In [1]:
# ================================================
# ✅ 1️⃣ LIBRARIES & SETUP
# ================================================
import os
import pandas as pd
import torch
import torch.nn as nn
from torch.utils.data import Dataset, DataLoader
from transformers import AutoTokenizer, AutoModel
from torch.optim import AdamW
from tqdm import tqdm
from sklearn.model_selection import train_test_split
from sklearn.metrics import accuracy_score, precision_recall_fscore_support, confusion_matrix
import re
import string

# ================================================
# ✅ 2️⃣ PATHS
# ================================================
input_csv = "/kaggle/input/basem/dataset.csv"

# ================================================
# ✅ 3️⃣ LOAD & PREPROCESS CSV
# ================================================
df = pd.read_csv(input_csv)

existing_data = []
for _, row in df.iterrows():
    label_converted = row['label 2'] - 1
    existing_data.append({
        'Captions': row['extracted_text'],
        'Label_Sentiment': label_converted
    })

processed_df = pd.DataFrame(existing_data)

# ================================================
# ✅ 4️⃣ TEXT CLEANING
# ================================================
def clean_text(text):
    if pd.isna(text): return ""
    text = re.sub(r'https?://\S+|www\.\S+', '', text)
    text = re.sub(r'<.*?>', '', text)
    text = text.translate(str.maketrans('', '', string.punctuation))
    text = " ".join(text.split())
    return text

train_df, temp_df = train_test_split(processed_df, test_size=0.3, stratify=processed_df['Label_Sentiment'], random_state=42)
test_df, val_df = train_test_split(temp_df, test_size=1/3, stratify=temp_df['Label_Sentiment'], random_state=42)

for df_name, df_ in [('train', train_df), ('test', test_df), ('val', val_df)]:
    df_['Captions'] = df_['Captions'].astype(str).apply(clean_text)
    df_['label'] = df_['Label_Sentiment']
    df_.to_csv(f'/kaggle/working/{df_name}_cleaned.csv', index=False)

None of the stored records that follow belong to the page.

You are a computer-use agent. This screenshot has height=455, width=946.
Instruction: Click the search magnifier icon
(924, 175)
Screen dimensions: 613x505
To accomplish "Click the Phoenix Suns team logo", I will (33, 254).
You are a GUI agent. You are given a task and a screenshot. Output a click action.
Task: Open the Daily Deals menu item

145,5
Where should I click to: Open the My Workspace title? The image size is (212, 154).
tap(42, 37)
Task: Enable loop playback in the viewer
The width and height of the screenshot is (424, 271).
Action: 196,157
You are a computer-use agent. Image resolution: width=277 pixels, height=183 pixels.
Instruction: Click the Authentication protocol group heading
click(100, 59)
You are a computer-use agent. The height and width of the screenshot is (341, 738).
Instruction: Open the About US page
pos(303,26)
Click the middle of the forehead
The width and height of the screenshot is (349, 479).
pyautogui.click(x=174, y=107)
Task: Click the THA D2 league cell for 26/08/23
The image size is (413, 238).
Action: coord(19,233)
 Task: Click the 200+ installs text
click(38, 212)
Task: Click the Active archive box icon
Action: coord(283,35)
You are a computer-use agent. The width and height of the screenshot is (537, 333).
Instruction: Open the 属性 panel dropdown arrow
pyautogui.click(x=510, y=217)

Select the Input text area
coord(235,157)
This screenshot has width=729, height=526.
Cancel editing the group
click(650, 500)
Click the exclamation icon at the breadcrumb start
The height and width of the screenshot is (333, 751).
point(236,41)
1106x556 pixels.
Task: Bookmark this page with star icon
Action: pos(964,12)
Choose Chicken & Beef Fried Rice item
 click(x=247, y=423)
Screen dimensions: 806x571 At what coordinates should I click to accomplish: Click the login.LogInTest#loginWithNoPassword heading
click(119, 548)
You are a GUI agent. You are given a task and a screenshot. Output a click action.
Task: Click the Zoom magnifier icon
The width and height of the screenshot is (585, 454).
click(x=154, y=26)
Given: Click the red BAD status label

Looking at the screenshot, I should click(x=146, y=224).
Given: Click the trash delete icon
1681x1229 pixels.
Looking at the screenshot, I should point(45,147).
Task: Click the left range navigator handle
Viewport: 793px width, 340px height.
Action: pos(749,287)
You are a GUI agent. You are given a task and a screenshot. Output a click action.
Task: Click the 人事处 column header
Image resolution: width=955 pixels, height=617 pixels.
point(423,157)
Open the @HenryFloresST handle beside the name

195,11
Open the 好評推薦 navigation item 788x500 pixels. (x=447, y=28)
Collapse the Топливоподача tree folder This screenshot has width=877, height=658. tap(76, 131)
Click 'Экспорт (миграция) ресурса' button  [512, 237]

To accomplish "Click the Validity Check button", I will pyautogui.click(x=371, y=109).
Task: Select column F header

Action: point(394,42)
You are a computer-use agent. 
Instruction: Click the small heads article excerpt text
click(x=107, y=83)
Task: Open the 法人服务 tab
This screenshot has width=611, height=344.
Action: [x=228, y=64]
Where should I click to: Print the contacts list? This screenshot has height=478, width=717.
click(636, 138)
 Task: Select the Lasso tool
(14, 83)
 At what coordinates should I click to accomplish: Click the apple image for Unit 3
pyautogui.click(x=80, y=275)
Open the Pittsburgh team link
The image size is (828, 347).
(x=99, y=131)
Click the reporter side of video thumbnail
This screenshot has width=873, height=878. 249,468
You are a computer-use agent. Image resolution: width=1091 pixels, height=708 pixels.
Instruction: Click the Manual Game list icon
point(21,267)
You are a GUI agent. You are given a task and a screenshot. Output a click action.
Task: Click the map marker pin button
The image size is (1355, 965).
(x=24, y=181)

# ================================================
# ✅ 5️⃣ LOAD BERT MODEL & TOKENIZER
# ================================================
device = torch.device('cuda' if torch.cuda.is_available() else 'cpu')
bert_tokenizer = AutoTokenizer.from_pretrained("sagorsarker/bangla-bert-base")
bert_model = AutoModel.from_pretrained("sagorsarker/bangla-bert-base").to(device)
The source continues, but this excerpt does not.